GOAL OF THE EXERCISE: Copy out, word for word, everything in the data from the line containing "Click the АТФ" down to the line containing "Select the word", both of those lines included.
======== DATASET ROWS ========
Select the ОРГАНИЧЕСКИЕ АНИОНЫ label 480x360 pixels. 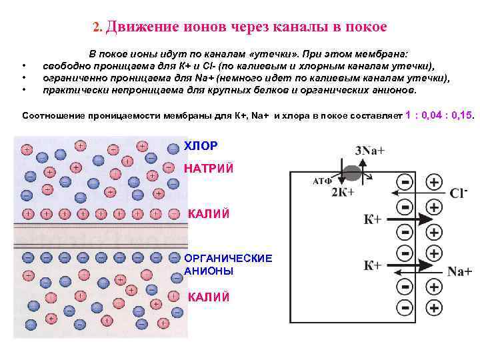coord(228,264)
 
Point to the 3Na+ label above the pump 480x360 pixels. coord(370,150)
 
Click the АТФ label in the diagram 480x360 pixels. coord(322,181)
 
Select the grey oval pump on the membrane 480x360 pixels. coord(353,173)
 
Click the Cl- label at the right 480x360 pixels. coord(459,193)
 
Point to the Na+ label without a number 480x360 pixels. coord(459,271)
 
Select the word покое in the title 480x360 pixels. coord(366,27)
========
======== DATASET ROWS ========
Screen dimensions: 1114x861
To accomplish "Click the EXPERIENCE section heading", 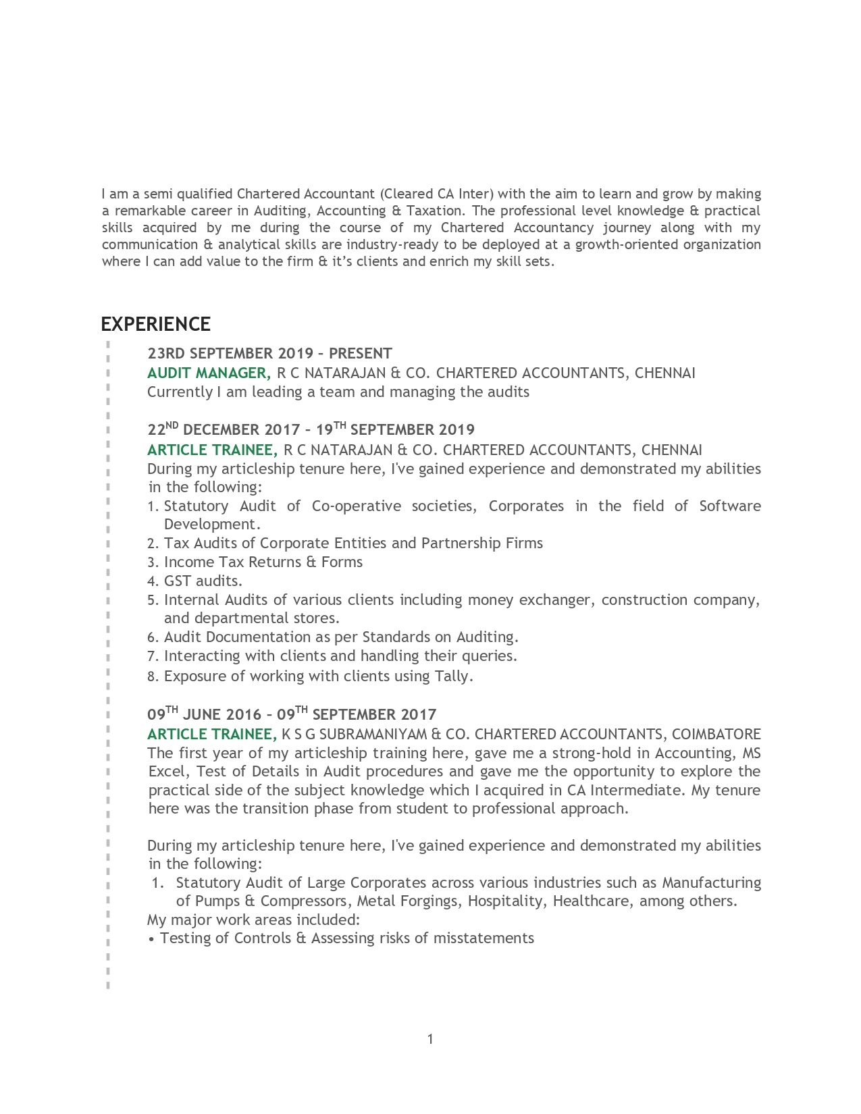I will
========
ANSWER TO THE TASK:
Click the АТФ label in the diagram 480x360 pixels. coord(322,181)
 
Select the grey oval pump on the membrane 480x360 pixels. coord(353,173)
 
Click the Cl- label at the right 480x360 pixels. coord(459,193)
 
Point to the Na+ label without a number 480x360 pixels. coord(459,271)
 
Select the word покое in the title 480x360 pixels. coord(366,27)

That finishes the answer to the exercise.